Stated problem 1:
Copy the records below word for word, starting at the line that contains "Where should I click to: Click the 8" and ending after the line that contains "(x=533, y=142)". Omit the pictures from your copy.

Text provided:
Should I invest in rental real estate?

Should I invest in rental real estate?

Owning rental real estate and collecting income has great appeal to many investors, partly since rental real estate is often presented as easy money. For some, their perception about the experience further adds to their enthusiasm.

We often hear statements like, “My dad did well in real estate,” or “I’ll get a property manager to take care of it so I don’t have to,” or “They aren’t making land anymore,” or “Everyone is moving here to retire, which will drive prices up,” or “Other nearby houses rent for enough to cover the mortgage plus a couple hundred more each month.”

We get inquiries regularly from clients in all age groups about whether they should directly invest in rental real estate. Some younger people see it as a “side gig” and many retires see it as a way to spend their time and generate income.

Is rental real estate right for you? The answer is “it depends.” Like all investments, rental real estate comes with pros and cons.

Stated problem 2:
In the text on rental real estate, how do some younger people see investing directly in rental real estate?

Items:
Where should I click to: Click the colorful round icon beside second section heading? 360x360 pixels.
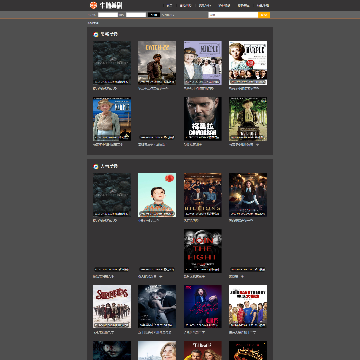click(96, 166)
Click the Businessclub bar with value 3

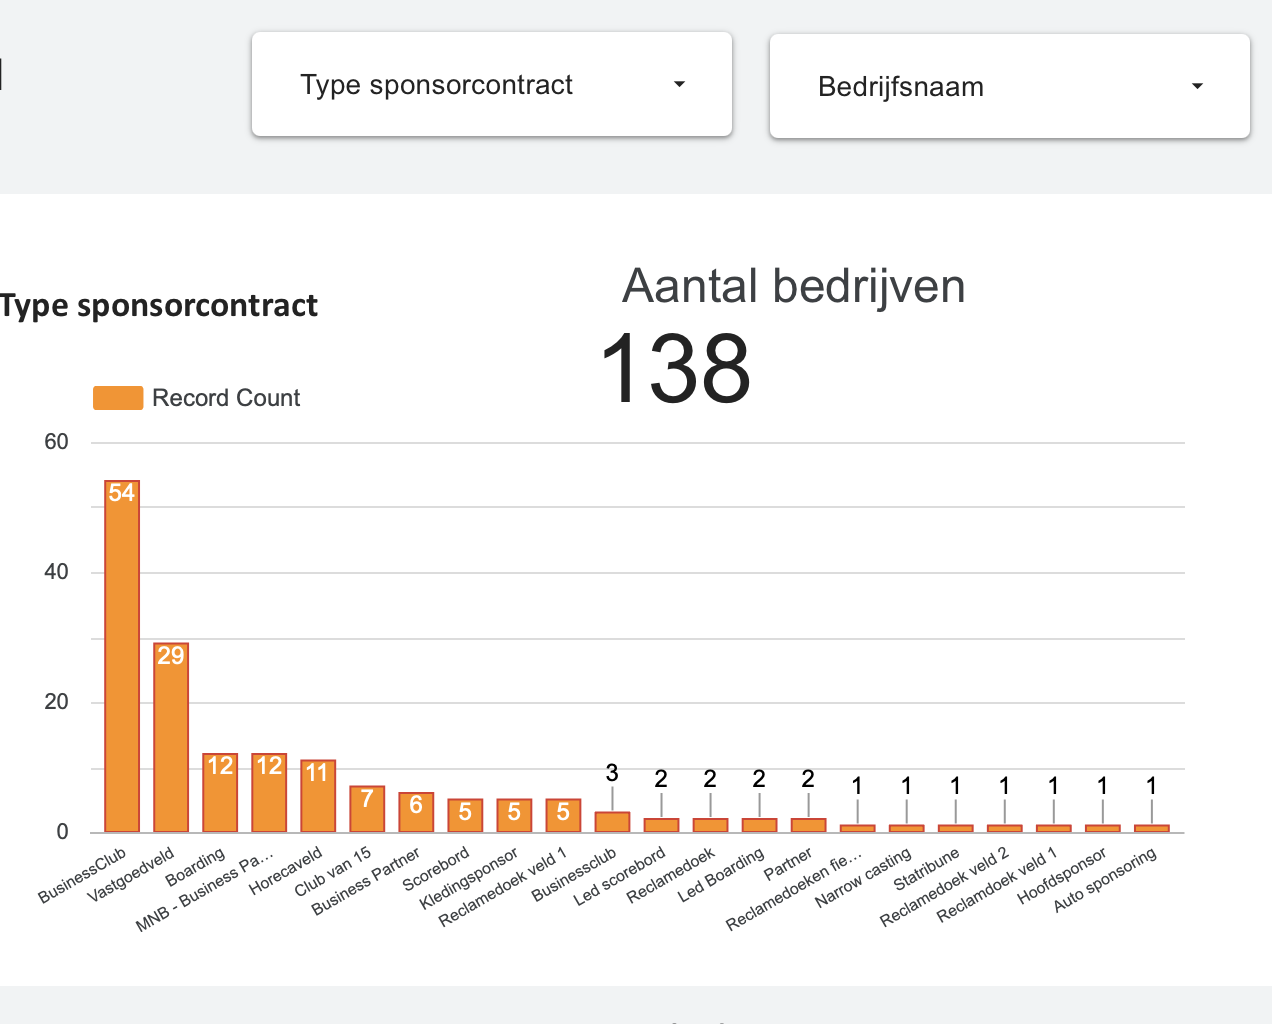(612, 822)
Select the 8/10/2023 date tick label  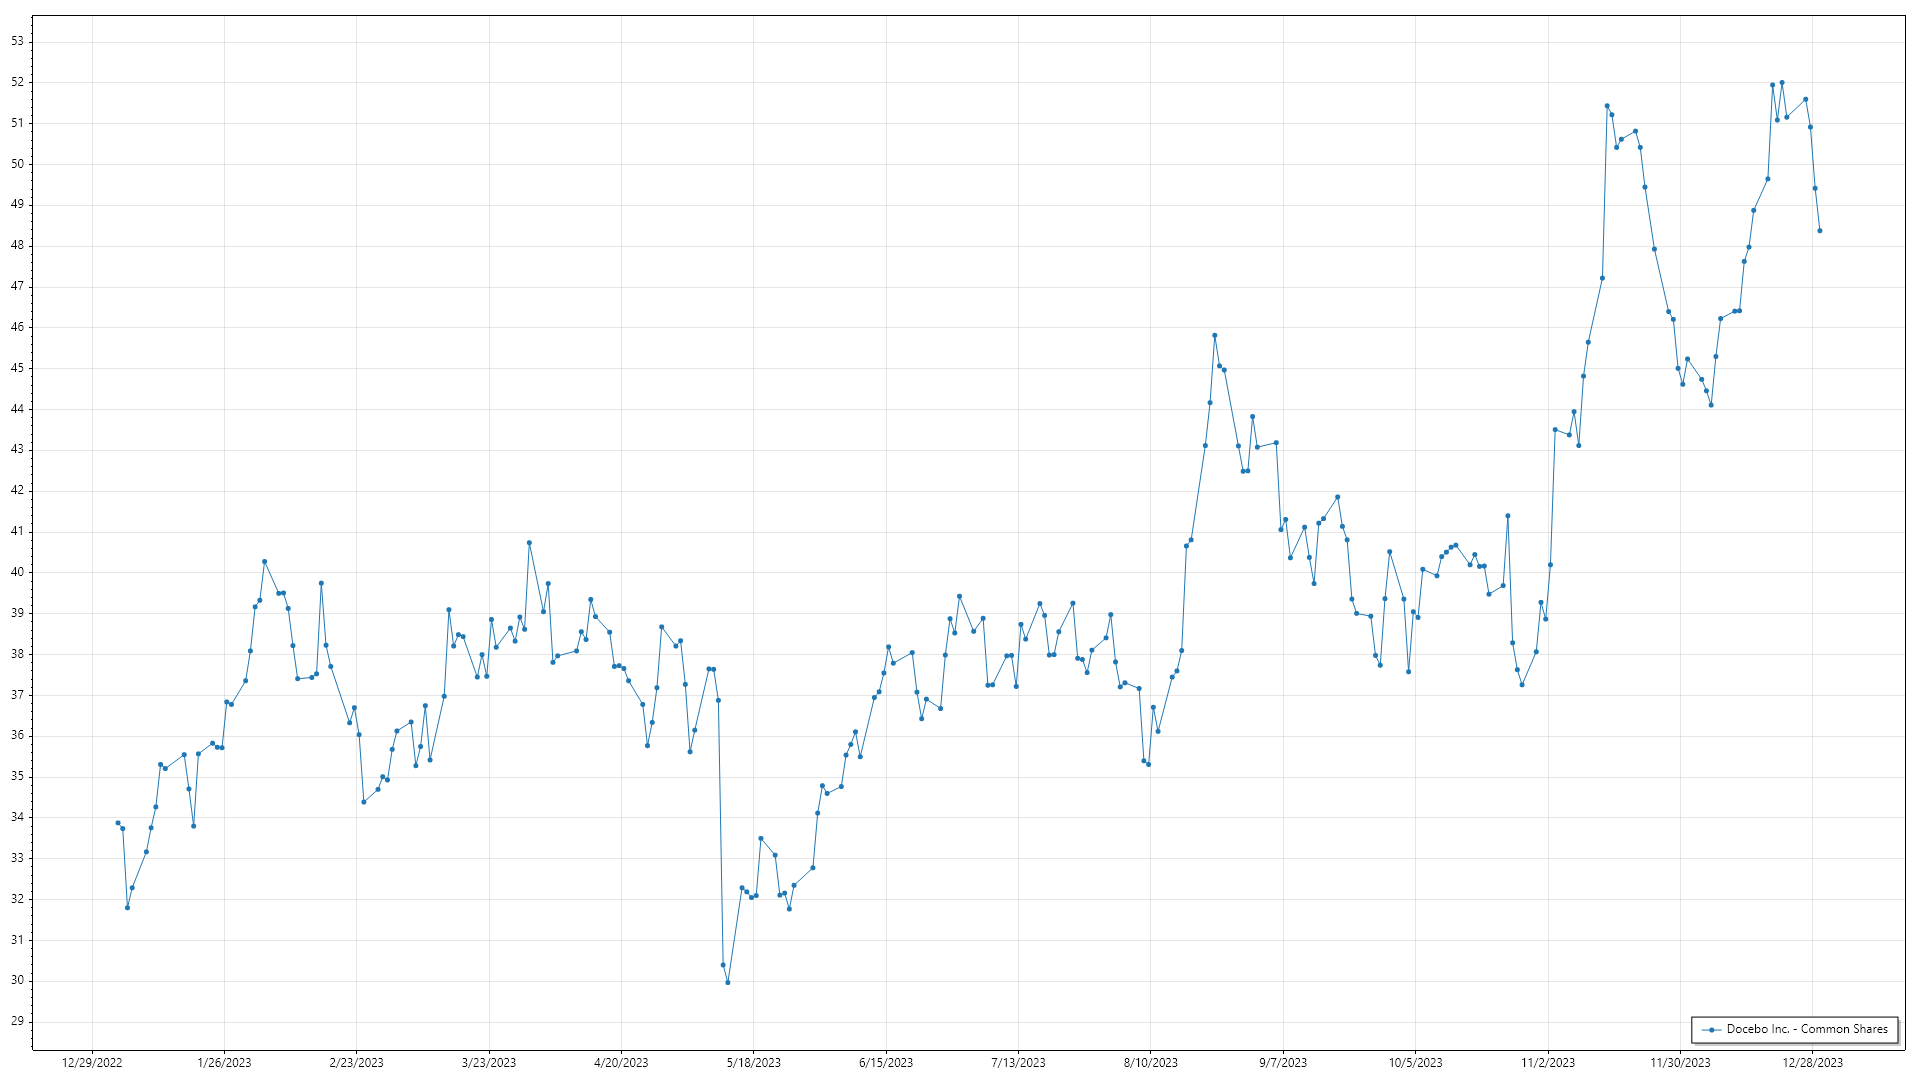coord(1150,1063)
* * *
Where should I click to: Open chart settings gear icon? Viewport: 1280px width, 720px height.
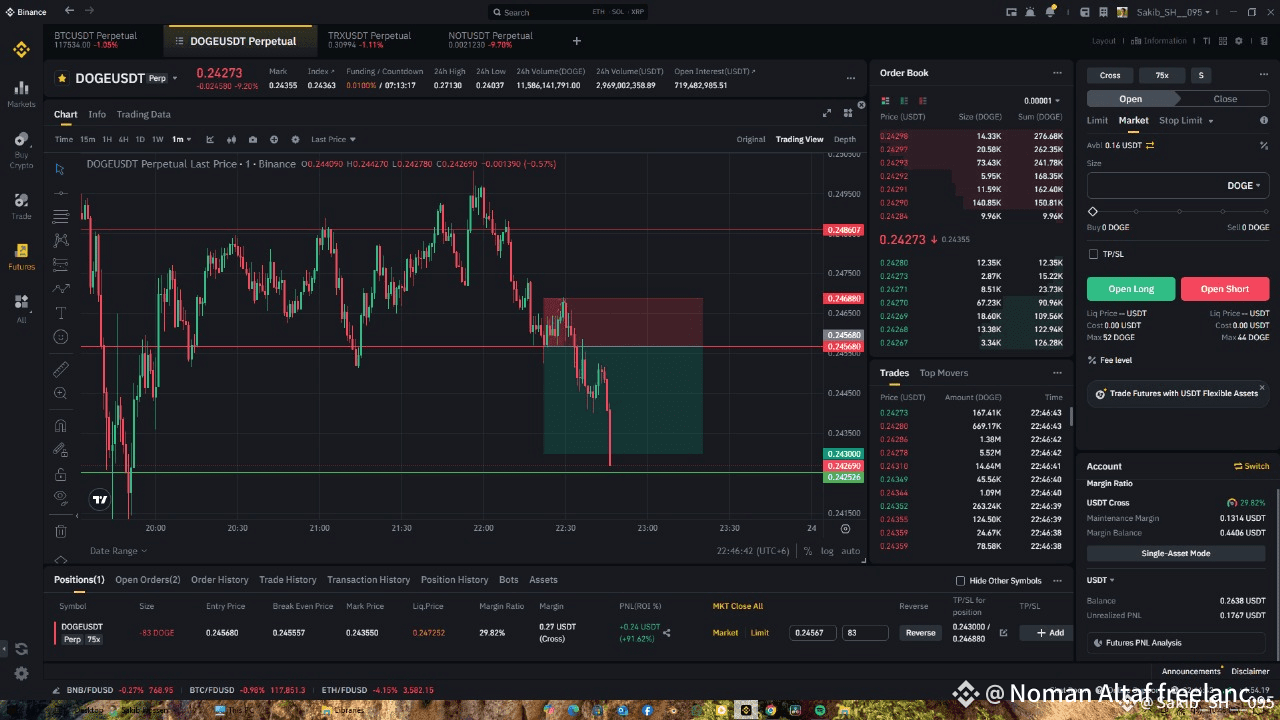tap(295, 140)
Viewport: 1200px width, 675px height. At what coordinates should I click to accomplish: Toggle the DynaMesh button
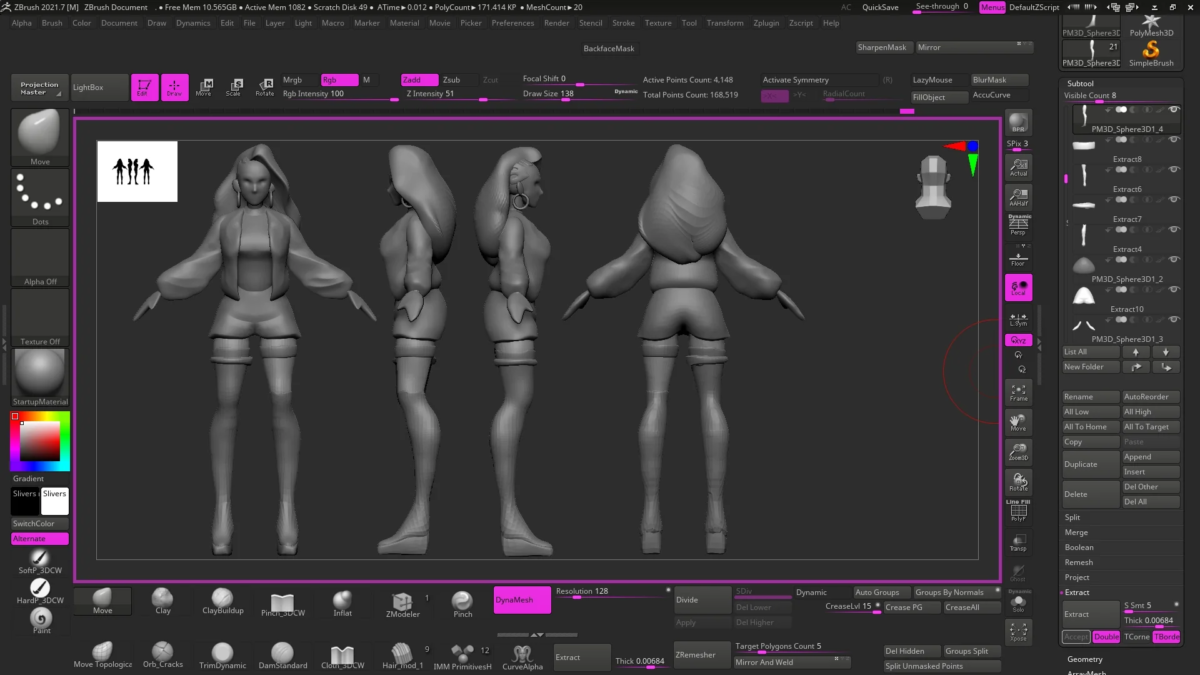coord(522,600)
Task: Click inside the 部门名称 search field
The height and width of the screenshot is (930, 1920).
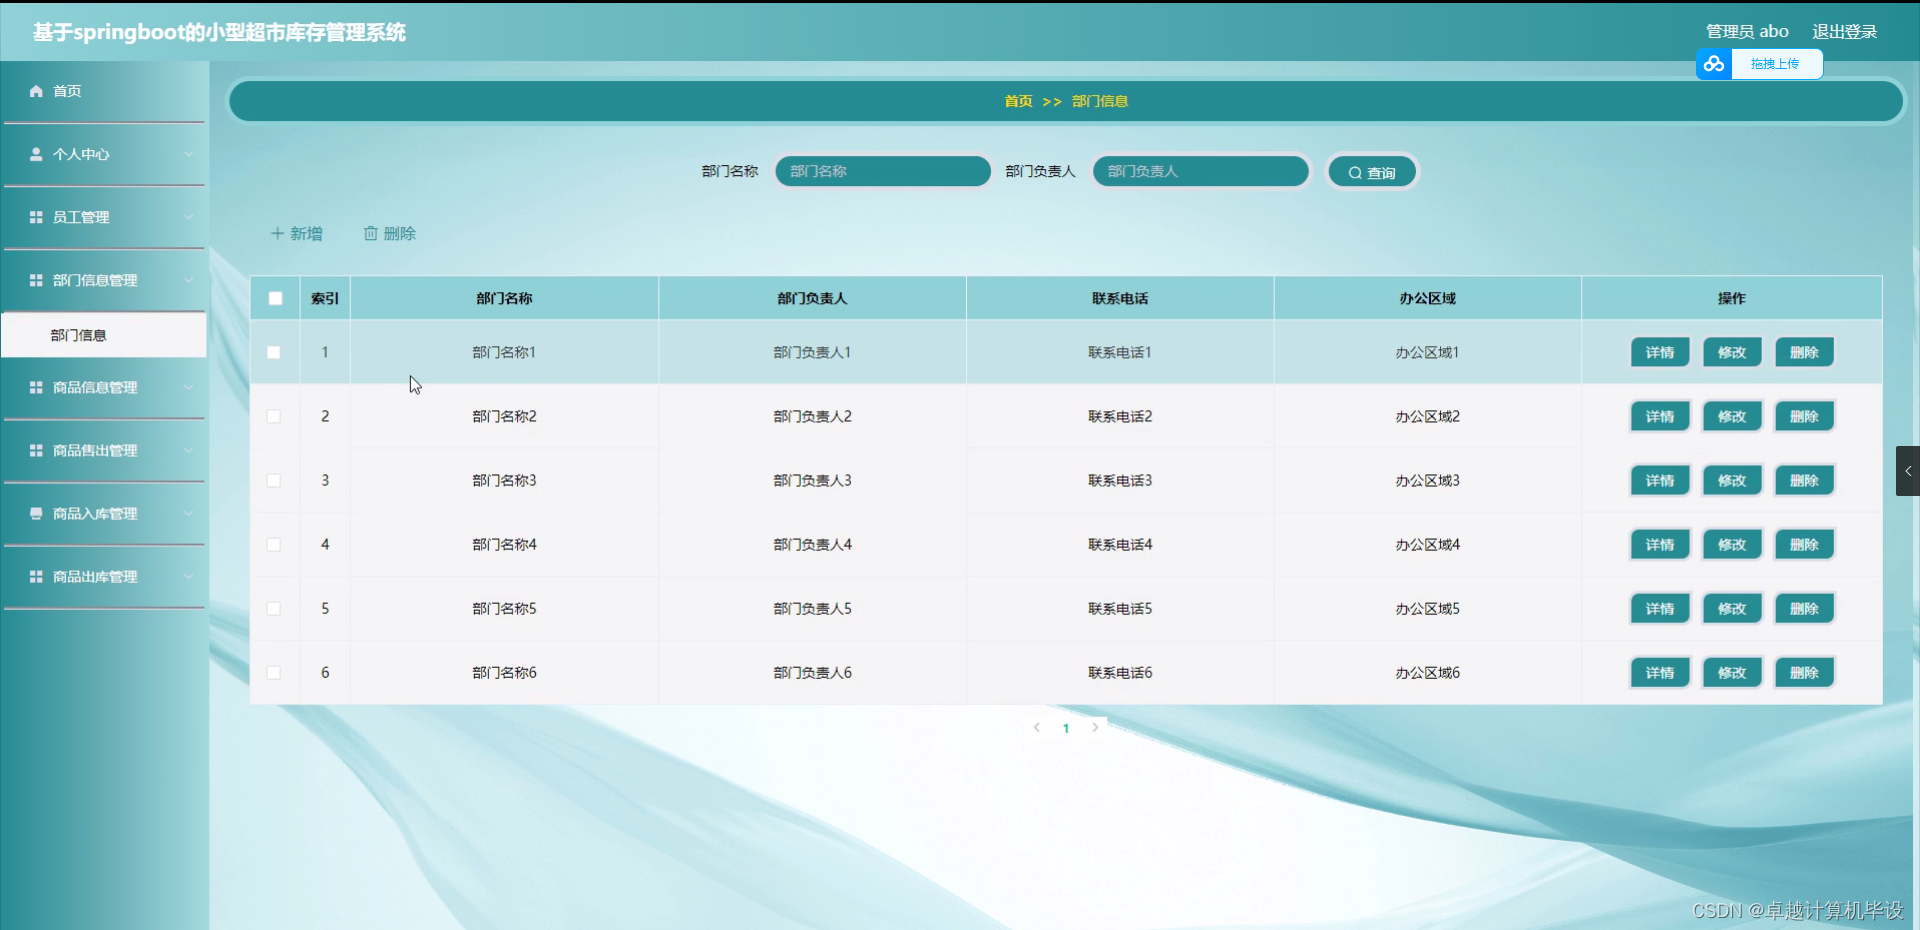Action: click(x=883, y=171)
==
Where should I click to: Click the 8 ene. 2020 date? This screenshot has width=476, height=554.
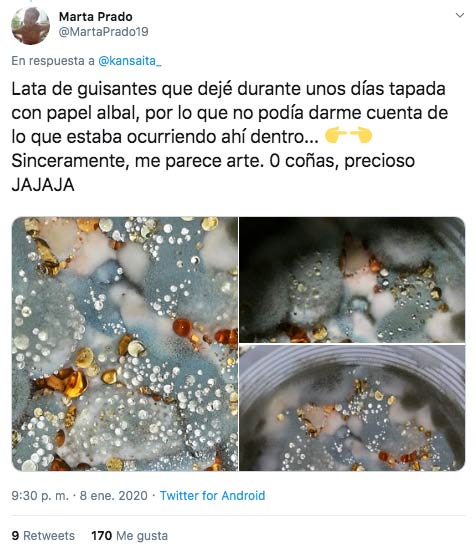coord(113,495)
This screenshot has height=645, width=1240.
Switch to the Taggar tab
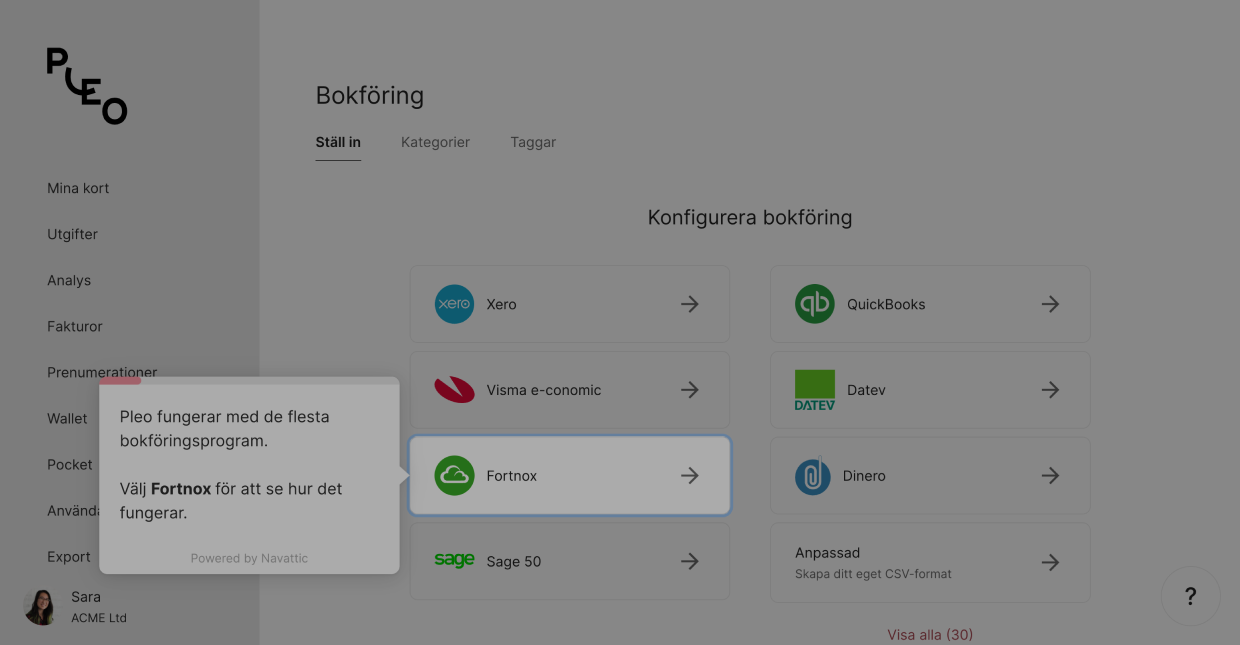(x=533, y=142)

Worked solution 1:
Where should I click to: Click the 8 ene. 2020 date? This screenshot has width=476, height=554.
coord(113,495)
This screenshot has height=645, width=1240.
Switch to the Taggar tab
(x=533, y=142)

Worked solution 2:
They see it as a "side gig."